• [Exercise instructions]
According to the abstract on refinery greenhouse gas emissions, how much could fuel blending management reduce GHG emissions?

• [Document excerpt]
——

Abstract
The assessment of life cycle greenhouse gas emissions of motor fuels is important due to the legal obligations and corporate social responsibility of the petroleum industry. Combining the Life-Cycle Assessment with optimization methods can provide valuable support in the decision-making process. In this paper, a mathematical model of a refinery was developed to analyze the impact of process optimization on GHG emissions at the fuel production stage. The model included ten major refinery units. Fuel production costs were minimized by taking into account the number of constraints. The analysis was performed in two steps. First, the model was run for the reference case of fuels composition. Then, more than twelve thousand model runs were performed. In each model, the fuel composition was changed. This change represented the exogenous pressures and resulted in different flows of mass, energy and GHG emission at the refinery. The most favorable results in terms of GHG emissions were then identified and analyzed. Additionally, the impact of using low-carbon fuels for process heating was evaluated. The study showed that fuel blending management could lead to the reduction of GHG emissions by 0.4 gCO2-eq/MJ while the use of low-carbon fuel for process heating results in a reduction of GHG emissions by 2 ca. gCO2-eq/MJ.

——

• [Information provided]
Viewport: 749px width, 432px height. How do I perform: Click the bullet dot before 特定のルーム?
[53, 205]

——

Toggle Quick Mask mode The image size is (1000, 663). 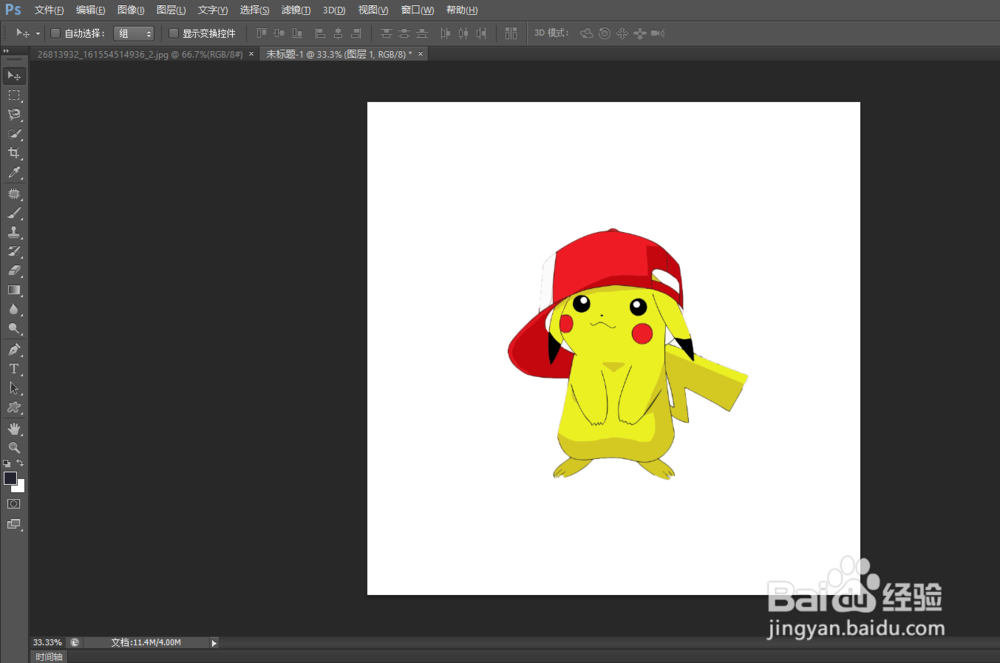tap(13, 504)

——

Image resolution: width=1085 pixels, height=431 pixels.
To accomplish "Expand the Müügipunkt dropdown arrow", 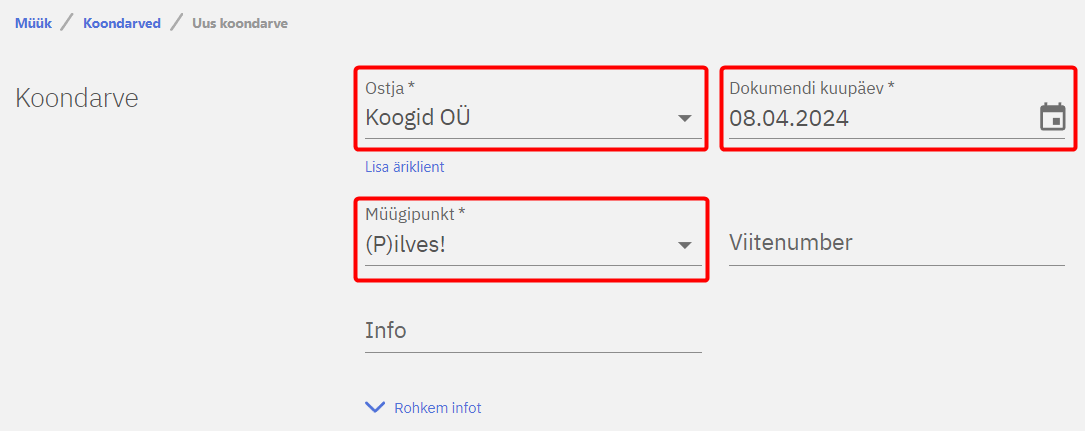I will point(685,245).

——

• [The output]
By 0.4 gCO2-eq/MJ.